**EXCERPTED TEXT**
[START]

Much is made of the tragic problems of child abuse and child neglect. The latter can take many forms, but one of the most important, yet underrated, examples of neglect is when a child is deliberately brought into the world without one of the two most important people the child will ever know. I speak here of the growing problem of fatherless households.
Of course there have always been such households. Because of the death or desertion of the father, a mother is left to struggle on, raising the children the best she can. And such single mums deserve all the support and help they can get from the rest of the community.
But it is another thing altogether when we deliberately bring a child into existence without a father. This is now becoming a social problem of plague proportions. More and more women are deciding they want kids, but they don’t want a husband, or even a male partner.
And the desire of same-sex couples to have children is simply exacerbating the problem, making an already grievous social tragedy even greater. An example of this was reported in the world’s press just recently. The lesbian daughter of US Vice President Dick Cheney is pregnant.
Mary Cheney, 37, and her 45-year-old partner Heather Poe will raise the child together when born next year. But the fact that we now have so many different ways to create a child is not an argument that we should. And all the talk and love is still a poor substitute for a child’s most important need: a mother and a father who are committed to each other.
Of course activist homosexual groups and other social libertarians are applauding the announcement of Mary’s pregnancy. But not everyone is so ecstatic. As Janice Shaw Crouse notes in the December 7, 2006 Townhall.com, “Mary Cheney’s pregnancy affects us all”.

[END]

**LISTED RECORDS**
[START]

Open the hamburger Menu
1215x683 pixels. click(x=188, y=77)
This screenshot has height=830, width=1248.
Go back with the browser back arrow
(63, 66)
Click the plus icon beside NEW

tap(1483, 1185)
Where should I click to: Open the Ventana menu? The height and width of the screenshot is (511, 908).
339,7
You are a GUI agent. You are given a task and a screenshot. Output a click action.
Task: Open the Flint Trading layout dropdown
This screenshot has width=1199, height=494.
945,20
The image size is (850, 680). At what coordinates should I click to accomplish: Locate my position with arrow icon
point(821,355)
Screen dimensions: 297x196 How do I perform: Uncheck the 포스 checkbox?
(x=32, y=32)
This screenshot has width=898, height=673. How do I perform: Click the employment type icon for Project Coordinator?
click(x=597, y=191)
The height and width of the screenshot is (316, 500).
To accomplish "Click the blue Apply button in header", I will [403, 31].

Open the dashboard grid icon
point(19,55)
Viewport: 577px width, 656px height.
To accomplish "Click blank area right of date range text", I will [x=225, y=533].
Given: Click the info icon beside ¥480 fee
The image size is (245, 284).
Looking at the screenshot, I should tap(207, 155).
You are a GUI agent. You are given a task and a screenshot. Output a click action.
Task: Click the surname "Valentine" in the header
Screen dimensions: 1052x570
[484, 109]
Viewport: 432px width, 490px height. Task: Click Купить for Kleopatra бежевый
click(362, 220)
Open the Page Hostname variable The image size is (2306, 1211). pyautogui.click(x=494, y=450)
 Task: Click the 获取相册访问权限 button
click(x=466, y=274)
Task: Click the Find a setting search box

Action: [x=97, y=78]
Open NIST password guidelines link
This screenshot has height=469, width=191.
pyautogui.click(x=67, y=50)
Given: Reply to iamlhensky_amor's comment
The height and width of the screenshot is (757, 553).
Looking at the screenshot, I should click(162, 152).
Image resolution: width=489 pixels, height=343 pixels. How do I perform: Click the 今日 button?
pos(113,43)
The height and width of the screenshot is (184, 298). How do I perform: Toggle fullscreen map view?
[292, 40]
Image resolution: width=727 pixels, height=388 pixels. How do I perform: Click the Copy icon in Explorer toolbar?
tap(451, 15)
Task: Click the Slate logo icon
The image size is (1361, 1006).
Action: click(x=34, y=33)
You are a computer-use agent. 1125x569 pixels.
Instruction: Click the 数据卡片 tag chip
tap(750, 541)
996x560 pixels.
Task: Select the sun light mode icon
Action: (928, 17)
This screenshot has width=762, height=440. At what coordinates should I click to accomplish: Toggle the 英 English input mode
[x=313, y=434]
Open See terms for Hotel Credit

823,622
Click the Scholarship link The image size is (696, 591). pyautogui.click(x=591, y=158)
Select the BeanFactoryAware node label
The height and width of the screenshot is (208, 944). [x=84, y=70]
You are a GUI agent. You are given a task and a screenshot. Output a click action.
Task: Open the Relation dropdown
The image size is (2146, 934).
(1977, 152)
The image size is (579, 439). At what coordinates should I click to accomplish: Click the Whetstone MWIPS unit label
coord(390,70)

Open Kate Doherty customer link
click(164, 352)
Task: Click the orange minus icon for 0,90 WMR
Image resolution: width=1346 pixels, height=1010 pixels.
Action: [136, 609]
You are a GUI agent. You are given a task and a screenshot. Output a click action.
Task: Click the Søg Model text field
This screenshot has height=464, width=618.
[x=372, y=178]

[END]

**EXERCISES TO COMPLETE**
1. In the essay on fatherless households, where and on what date does Janice Shaw Crouse write that Mary Cheney's pregnancy affects everyone?
2. Write out the passage of the essay on fatherless households that begins at the words "Of course there" and ends after the words "Cheney is pregnant.".
3. Extend the essay on fatherless households beyond its final sentence.

**PER-TASK ANSWERS**
1. In Townhall.com on December 7, 2006.

2.
Of course there have always been such households. Because of the death or desertion of the father, a mother is left to struggle on, raising the children the best she can. And such single mums deserve all the support and help they can get from the rest of the community.
But it is another thing altogether when we deliberately bring a child into existence without a father. This is now becoming a social problem of plague proportions. More and more women are deciding they want kids, but they don’t want a husband, or even a male partner.
And the desire of same-sex couples to have children is simply exacerbating the problem, making an already grievous social tragedy even greater. An example of this was reported in the world’s press just recently. The lesbian daughter of US Vice President Dick Cheney is pregnant.

3.
She writes, “Mary Cheney’s pregnancy poses problems not just for her child, but also for all Americans. Her action repudiates traditional values and sets an appalling example for young people at a time when father absence is the most pressing social problem facing the nation. With 37 percent of American children born to fatherless families, Mary Cheney is contributing to a trend that is detrimental to all Americans who will live with the ramifications of millions of children whose anger and frustration at not knowing their father will be felt in the public schools and communities of our nation.”
Mary Cheney is part of a new demographic group which is contributing to various social problems. “Mary Cheney is among that burgeoning group of adult women over age 20 that are driving the trend of women who don’t want a man in the picture, but want to have a baby. These older women are pushing out-of-wedlock birth statistics higher and higher. At a time when teen births and teen abortions are declining dramatically, older women are having more un-wed births and more abortions, including repeat abortions (indicating that they are using abortion as birth control).”
More and more children are deliberately being deprived of their own father, and the consequences are not good. “Well-educated, professional Mary Cheney is flying in the face of the accumulated wisdom of the top experts who agree that the very best family structure for a child’s well-being is a married mom and dad family. Her child will have all the material advantages it will need, but it will still encounter the emotional devastation common to children without fathers.”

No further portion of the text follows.